What is the difference between Bedrock Customization and SageMaker for fine-tuning?

Bedrock Customization is a managed service that minimizes infrastructure overhead — training costs $8 for 2,000 examples. SageMaker gives granular control over hyperparameters and instance types — the same job costs $65 due to the ml.g5.48xlarge instance.

What is the trade-off with the LoRA + serverless approach?

Latency increases — cold-start TTFT is 639 ms (34% above the base model), warm start is 380 ms (7% above). Token generation drops to 183 tokens per second (27% drop). In return, there is no fixed infrastructure cost.

Who typically uses this kind of setup?

Companies with variable workloads where a self-hosted model would sit idle regardless of usage. LoRA + serverless is ideal for internal BI tools, internal chat assistants, and occasionally used SQL interfaces.

AWS Nova Micro for Text-to-SQL: fine-tuning + serverless Bedrock for $0.80 per month

Amazon Web Services published a detailed case study on April 16, 2026, on building a text-to-SQL system using Nova Micro with LoRA fine-tuning and Bedrock on-demand inference.
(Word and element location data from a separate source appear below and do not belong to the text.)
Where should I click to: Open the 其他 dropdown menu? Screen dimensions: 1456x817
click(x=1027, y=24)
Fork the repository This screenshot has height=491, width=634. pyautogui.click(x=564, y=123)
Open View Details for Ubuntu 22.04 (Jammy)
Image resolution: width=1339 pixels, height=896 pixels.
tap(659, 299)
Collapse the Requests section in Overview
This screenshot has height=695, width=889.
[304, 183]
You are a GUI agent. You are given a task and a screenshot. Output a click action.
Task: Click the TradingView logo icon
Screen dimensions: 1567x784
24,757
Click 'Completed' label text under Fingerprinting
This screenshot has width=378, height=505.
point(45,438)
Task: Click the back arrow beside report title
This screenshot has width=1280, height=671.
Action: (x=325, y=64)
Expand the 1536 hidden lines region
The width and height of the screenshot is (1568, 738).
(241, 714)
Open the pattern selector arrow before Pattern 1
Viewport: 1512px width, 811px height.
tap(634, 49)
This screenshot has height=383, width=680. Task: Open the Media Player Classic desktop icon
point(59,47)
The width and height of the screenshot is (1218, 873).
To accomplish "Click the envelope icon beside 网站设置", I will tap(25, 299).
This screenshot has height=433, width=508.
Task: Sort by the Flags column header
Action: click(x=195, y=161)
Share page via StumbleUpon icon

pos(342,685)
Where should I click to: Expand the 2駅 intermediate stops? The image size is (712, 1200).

Authors Zeek Granston and Felipe Lopez present two parallel implementations — one through Amazon Bedrock Customization and one through SageMaker AI — and provide a clear cost breakdown for each approach.

Why LoRA + serverless?

The traditional self-hosted approach for custom SQL generation requires constant infrastructure — GPU instances running 24/7 regardless of usage. For internal BI tools where SQL is generated occasionally, this is a massive waste.

Low-Rank Adaptation (LoRA) enables fine-tuning of only a small additional parameter layer on top of the base model. When combined with serverless inference, you pay only per token — no fixed costs when the system is idle. AWS describes this approach as “custom text-to-SQL without the cost of continuous model hosting.”

Concrete costs

The post delivers a precise economic analysis that is rare in AWS technical materials:

One-time training cost:

Bedrock Customization: $8.00 (2,000 examples, 5 epochs)
SageMaker AI: $65.15 (4-hour job on ml.g5.48xlarge)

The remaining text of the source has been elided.